[Records contained in a dataset]
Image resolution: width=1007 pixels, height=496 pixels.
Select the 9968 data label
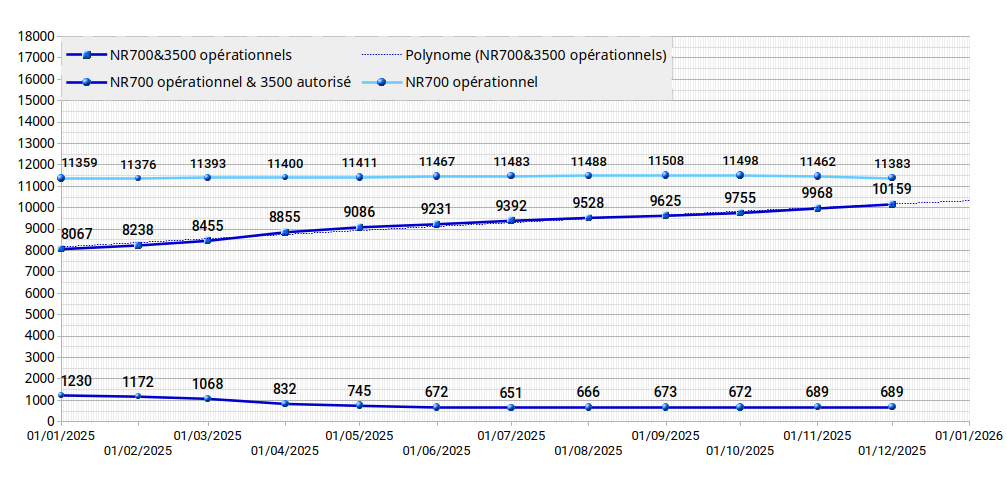point(816,193)
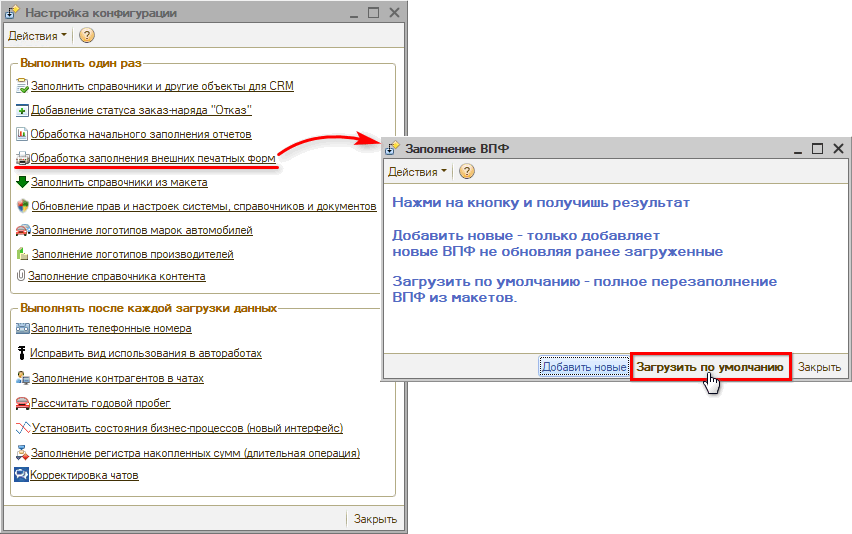Click the green arrow icon for Заполнить справочники из макета
Screen dimensions: 852x534
[22, 183]
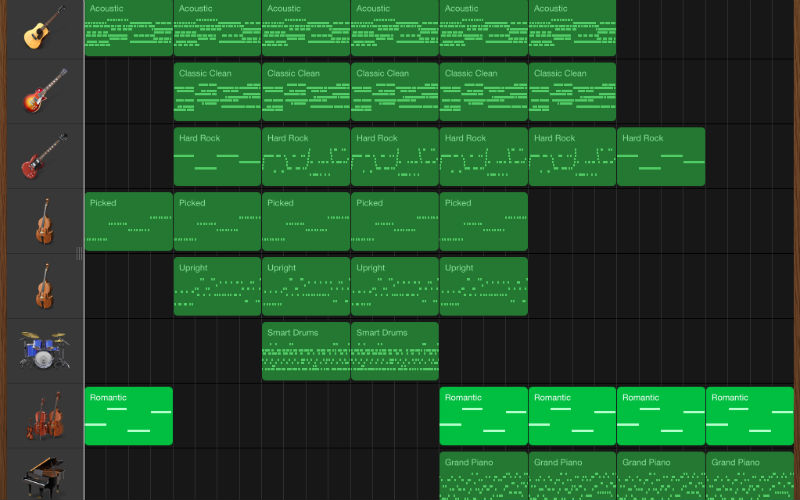The height and width of the screenshot is (500, 800).
Task: Select the Romantic strings ensemble icon
Action: pyautogui.click(x=45, y=415)
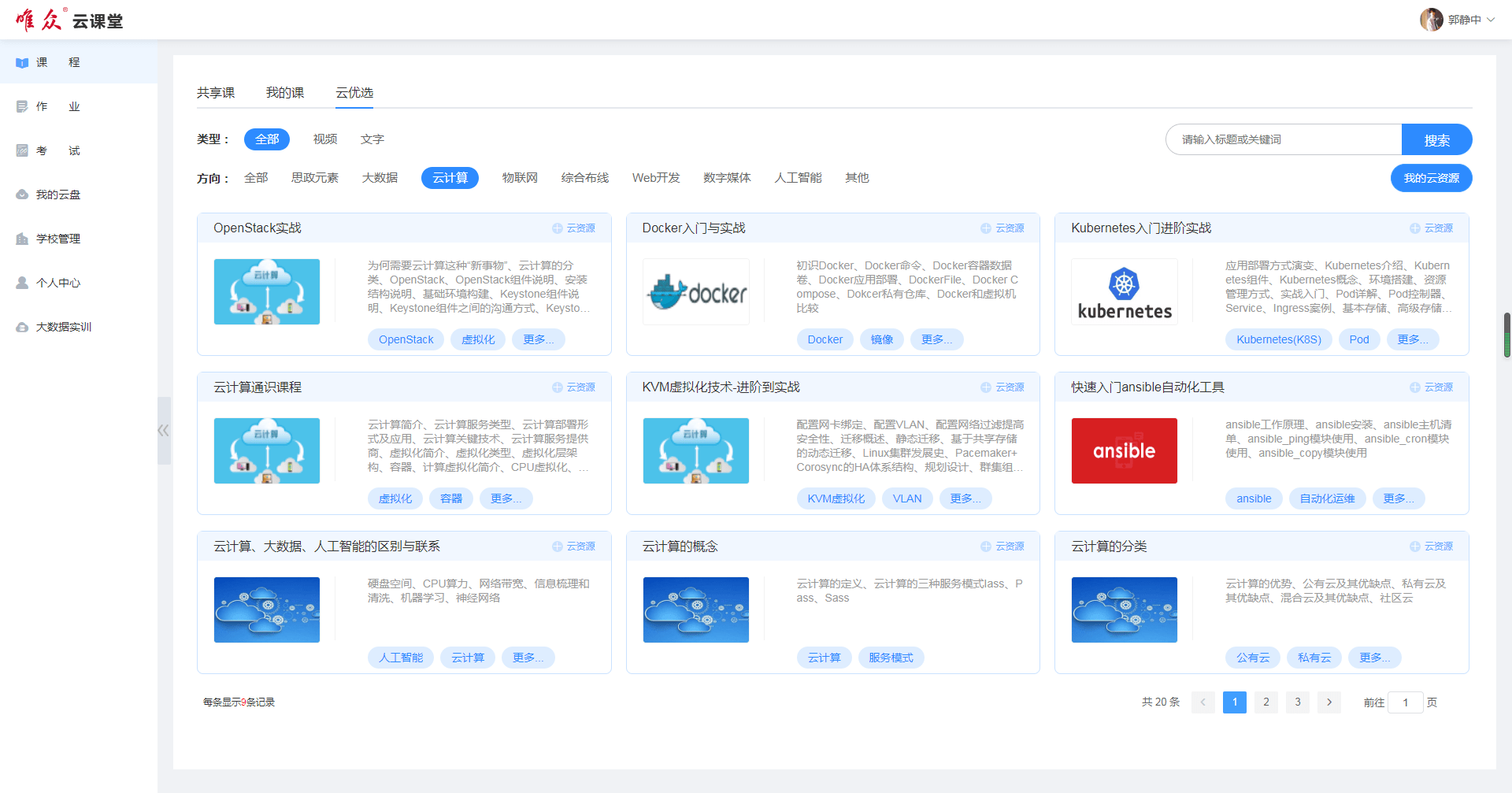
Task: Click the page vertical scrollbar handle
Action: pos(1506,335)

> **Requirement**
Your job is to copy each entry exactly as written; the pictures do not go in.

> **Reply**
Image resolution: width=1007 pixels, height=496 pixels.
Select the 9968 data label
point(816,193)
Click the green arrow icon for Заполнить справочники из макета
Screen dimensions: 852x534
[22, 183]
The height and width of the screenshot is (500, 800).
Task: Select the Romantic strings ensemble icon
Action: pyautogui.click(x=45, y=415)
Task: Click the page vertical scrollbar handle
Action: pos(1506,335)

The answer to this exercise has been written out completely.